On your ultrasound image, you have a clear view of the femoral vein medially, femoral artery just lateral to the vein, and a nice shot of the femoral nerve coursing just laterally to the femoral artery (Fig 3). You know it’s going to be tricky managing this patient’s pain given her hypotension and the severity of her injury. Any attempt at reducing her femur fracture or putting it into traction is going to be met with obscenities and further screaming. It would be cruel and unusual punishment to try to reduce this woman’s leg without any analgesia, and she is not an ideal candidate for sedation alone. On the ultrasound image, the femoral nerve is just screaming to be blocked, so you work on attempting an ultrasound guided fascia iliaca compartment block to help treat your patient’s pain.

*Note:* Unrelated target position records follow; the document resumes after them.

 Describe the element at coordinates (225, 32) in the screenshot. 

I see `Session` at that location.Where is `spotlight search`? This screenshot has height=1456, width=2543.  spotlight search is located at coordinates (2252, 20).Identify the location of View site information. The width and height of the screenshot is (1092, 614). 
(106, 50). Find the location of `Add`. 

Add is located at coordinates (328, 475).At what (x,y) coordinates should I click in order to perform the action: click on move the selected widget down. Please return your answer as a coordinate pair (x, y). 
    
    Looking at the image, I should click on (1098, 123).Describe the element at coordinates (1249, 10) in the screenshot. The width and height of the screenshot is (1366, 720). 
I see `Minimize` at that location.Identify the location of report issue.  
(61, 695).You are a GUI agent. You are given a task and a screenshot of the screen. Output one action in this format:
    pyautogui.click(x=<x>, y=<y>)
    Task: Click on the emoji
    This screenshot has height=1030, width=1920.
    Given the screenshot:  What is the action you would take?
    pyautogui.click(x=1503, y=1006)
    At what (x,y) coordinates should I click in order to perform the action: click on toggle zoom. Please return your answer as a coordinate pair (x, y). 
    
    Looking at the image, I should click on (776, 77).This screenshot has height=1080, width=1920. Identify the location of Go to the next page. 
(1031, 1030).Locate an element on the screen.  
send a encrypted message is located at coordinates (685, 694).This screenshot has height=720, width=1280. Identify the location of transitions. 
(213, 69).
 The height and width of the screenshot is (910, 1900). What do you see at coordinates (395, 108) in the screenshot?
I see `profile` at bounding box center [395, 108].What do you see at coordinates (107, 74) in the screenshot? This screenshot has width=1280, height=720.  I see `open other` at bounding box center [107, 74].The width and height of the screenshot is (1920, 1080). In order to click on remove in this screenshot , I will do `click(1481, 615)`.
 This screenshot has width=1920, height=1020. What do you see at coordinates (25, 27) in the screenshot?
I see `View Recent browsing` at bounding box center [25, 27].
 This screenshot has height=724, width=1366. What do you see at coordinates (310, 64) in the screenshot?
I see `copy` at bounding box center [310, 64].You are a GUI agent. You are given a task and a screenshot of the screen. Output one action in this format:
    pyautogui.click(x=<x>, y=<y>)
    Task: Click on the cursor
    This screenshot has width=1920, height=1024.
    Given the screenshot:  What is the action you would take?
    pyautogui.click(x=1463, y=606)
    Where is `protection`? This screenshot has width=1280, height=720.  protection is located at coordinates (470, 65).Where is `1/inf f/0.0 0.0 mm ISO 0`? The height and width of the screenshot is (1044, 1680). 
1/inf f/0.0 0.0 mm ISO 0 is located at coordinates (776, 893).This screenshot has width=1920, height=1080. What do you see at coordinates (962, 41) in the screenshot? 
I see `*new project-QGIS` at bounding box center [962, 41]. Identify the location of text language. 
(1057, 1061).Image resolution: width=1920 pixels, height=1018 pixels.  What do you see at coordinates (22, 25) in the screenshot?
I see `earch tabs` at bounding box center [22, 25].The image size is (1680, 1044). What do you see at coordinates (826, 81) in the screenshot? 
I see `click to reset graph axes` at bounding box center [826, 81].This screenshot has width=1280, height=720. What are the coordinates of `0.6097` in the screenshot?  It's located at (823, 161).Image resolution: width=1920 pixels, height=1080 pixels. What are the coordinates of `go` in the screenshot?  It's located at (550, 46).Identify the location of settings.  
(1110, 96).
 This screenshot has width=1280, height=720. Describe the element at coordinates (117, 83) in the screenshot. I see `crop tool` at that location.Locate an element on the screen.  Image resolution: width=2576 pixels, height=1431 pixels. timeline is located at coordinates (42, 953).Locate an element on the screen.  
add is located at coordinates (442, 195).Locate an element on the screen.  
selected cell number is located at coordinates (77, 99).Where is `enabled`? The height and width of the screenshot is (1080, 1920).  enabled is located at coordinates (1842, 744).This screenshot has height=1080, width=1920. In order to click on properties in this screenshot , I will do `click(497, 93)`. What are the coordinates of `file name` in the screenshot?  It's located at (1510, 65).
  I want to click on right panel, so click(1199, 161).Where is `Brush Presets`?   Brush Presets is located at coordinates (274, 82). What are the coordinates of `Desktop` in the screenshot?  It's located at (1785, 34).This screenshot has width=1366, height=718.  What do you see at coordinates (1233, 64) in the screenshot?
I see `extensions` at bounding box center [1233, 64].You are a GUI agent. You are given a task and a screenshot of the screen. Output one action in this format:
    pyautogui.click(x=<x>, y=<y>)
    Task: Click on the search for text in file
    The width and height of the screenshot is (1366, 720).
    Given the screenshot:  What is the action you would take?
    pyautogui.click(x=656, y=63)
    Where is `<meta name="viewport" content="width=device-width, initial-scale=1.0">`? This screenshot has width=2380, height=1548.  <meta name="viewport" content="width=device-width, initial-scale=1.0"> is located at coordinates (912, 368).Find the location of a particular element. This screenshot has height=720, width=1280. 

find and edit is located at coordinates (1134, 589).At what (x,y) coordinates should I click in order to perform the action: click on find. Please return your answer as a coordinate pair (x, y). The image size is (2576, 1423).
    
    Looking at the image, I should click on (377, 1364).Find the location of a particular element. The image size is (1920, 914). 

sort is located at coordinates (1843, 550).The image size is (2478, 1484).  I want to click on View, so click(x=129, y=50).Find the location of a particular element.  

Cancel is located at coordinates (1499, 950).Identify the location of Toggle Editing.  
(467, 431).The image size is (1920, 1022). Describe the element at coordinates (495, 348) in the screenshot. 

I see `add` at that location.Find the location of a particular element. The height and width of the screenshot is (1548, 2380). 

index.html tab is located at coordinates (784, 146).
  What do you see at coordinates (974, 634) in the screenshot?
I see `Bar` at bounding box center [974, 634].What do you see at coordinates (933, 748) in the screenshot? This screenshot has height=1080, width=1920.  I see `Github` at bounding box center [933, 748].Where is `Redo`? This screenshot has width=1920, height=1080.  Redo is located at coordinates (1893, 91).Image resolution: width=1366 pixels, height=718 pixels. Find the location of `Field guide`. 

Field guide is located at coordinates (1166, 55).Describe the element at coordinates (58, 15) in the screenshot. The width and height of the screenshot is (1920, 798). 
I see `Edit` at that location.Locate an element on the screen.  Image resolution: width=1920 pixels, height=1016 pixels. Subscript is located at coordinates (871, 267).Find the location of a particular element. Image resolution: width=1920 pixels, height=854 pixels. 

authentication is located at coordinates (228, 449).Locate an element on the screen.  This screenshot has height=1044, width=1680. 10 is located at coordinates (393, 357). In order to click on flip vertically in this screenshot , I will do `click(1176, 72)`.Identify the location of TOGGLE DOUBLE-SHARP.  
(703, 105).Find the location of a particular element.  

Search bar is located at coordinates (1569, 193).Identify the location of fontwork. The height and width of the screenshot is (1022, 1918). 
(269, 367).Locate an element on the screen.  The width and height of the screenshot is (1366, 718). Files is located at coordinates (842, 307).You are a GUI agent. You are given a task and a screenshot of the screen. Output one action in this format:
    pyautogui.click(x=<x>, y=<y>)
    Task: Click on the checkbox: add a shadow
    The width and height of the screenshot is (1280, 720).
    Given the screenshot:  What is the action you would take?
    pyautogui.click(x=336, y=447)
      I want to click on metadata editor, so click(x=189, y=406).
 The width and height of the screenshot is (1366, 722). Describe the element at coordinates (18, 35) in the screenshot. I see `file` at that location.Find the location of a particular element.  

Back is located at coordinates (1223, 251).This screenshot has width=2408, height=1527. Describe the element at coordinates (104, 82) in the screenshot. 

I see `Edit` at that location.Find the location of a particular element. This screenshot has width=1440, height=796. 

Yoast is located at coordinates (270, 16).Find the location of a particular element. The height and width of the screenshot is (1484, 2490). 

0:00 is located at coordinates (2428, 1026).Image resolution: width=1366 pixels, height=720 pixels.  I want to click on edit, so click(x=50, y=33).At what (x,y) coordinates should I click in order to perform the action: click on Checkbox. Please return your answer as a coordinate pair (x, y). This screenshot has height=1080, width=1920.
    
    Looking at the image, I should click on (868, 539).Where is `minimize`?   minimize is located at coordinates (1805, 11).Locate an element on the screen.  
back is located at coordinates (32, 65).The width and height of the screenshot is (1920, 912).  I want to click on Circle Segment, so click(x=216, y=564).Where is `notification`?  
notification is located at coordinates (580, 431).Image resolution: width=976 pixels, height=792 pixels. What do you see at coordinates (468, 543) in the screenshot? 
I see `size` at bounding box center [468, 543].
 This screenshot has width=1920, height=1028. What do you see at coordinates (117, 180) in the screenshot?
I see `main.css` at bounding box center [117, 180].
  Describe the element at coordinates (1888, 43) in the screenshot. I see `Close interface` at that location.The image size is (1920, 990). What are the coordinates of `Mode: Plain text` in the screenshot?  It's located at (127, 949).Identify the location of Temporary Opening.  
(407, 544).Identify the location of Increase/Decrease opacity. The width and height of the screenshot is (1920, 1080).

With your probe resting just below the inguinal ligament, you find the femoral nerve, the femoral artery, and femoral nerve you are very familiar with from femoral venous access attempts. You can visualize the fascia lata, fascia iliaca, and iliopsoas muscle surrounding your femoral nerve and adjacent vessels (Figure 4). You note that the femoral nerve has branches above and below the fascia iliaca. You insert a long spinal needle under your probe and guide the tip towards the area just beneath the fascia iliaca surrounding the iliopsoas muscle. With anesthetic injected into this space, you are able to anesthetize the lateral femoral cutaneous nerve, the femoral nerve, and the obturator nerve.



Now that you see that your needle is in the right place under ultrasound guidance, you aspirate first to ensure you are not in a vessel, and then administer 40 mL of a lidocaine-bupivicaine mixture into the potential space. Within minutes, the patient’s demeanor becomes more calm and collected. Her pain is improving and she can now tolerate a quick reduction and traction applied to her right femur fracture. She thanks you and your team for all of your help, and promises to be a more understanding consultant the next time she is in your ED.

At that last comment, you turn to your trauma colleague with a puzzled look on your face. To which he replies “Yep, that’s the OB/Gyn attending you called to come evaluate your heavy vaginal bleeder in room 9.”